Collected data entries:
□ □ □ □
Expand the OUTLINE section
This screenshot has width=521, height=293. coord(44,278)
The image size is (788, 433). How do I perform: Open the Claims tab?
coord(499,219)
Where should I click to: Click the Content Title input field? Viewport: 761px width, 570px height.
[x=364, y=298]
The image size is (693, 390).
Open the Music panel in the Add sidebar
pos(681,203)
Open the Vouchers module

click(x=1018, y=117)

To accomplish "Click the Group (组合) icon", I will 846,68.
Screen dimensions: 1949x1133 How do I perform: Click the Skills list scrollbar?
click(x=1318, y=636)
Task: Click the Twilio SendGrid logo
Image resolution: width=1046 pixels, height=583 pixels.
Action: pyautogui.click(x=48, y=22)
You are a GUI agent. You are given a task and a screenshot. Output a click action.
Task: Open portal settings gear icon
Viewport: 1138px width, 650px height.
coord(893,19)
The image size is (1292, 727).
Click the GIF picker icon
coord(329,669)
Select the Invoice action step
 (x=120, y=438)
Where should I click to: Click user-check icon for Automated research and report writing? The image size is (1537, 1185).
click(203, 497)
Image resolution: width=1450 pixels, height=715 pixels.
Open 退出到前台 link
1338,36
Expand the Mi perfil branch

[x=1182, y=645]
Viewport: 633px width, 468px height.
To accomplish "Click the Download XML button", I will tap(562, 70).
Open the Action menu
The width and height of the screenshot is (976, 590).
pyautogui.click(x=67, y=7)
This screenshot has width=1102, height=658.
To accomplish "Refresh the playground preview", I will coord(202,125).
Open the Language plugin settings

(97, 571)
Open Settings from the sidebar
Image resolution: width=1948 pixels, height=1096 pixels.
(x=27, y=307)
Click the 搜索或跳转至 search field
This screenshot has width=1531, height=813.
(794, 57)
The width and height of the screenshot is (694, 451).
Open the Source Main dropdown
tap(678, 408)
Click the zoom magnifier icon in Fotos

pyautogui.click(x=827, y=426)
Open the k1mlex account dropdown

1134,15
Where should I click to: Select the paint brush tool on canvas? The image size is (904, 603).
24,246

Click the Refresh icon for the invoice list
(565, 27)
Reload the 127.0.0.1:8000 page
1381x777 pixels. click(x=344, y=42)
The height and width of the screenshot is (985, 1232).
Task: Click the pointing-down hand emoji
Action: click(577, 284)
□ □ □ □
◆ HOW TO COMPLETE THIS TASK
Once more, write out all of the entries above exactly.

◆ OUTPUT OF THE TASK
Expand the OUTLINE section
This screenshot has width=521, height=293. coord(44,278)
The image size is (788, 433). How do I perform: Open the Claims tab?
coord(499,219)
Where should I click to: Click the Content Title input field? Viewport: 761px width, 570px height.
[x=364, y=298]
The image size is (693, 390).
Open the Music panel in the Add sidebar
pos(681,203)
Open the Vouchers module

click(x=1018, y=117)

To accomplish "Click the Group (组合) icon", I will 846,68.
Screen dimensions: 1949x1133 How do I perform: Click the Skills list scrollbar?
click(x=1318, y=636)
Task: Click the Twilio SendGrid logo
Image resolution: width=1046 pixels, height=583 pixels.
Action: pyautogui.click(x=48, y=22)
You are a GUI agent. You are given a task and a screenshot. Output a click action.
Task: Open portal settings gear icon
Viewport: 1138px width, 650px height.
coord(893,19)
The image size is (1292, 727).
Click the GIF picker icon
coord(329,669)
Select the Invoice action step
 (x=120, y=438)
Where should I click to: Click user-check icon for Automated research and report writing? The image size is (1537, 1185).
click(203, 497)
Image resolution: width=1450 pixels, height=715 pixels.
Open 退出到前台 link
1338,36
Expand the Mi perfil branch

[x=1182, y=645]
Viewport: 633px width, 468px height.
To accomplish "Click the Download XML button", I will tap(562, 70).
Open the Action menu
The width and height of the screenshot is (976, 590).
pyautogui.click(x=67, y=7)
This screenshot has width=1102, height=658.
To accomplish "Refresh the playground preview", I will coord(202,125).
Open the Language plugin settings

(97, 571)
Open Settings from the sidebar
Image resolution: width=1948 pixels, height=1096 pixels.
(x=27, y=307)
Click the 搜索或跳转至 search field
This screenshot has width=1531, height=813.
(794, 57)
The width and height of the screenshot is (694, 451).
Open the Source Main dropdown
tap(678, 408)
Click the zoom magnifier icon in Fotos

pyautogui.click(x=827, y=426)
Open the k1mlex account dropdown

1134,15
Where should I click to: Select the paint brush tool on canvas? The image size is (904, 603).
24,246

Click the Refresh icon for the invoice list
(565, 27)
Reload the 127.0.0.1:8000 page
1381x777 pixels. click(x=344, y=42)
The height and width of the screenshot is (985, 1232).
Task: Click the pointing-down hand emoji
Action: click(577, 284)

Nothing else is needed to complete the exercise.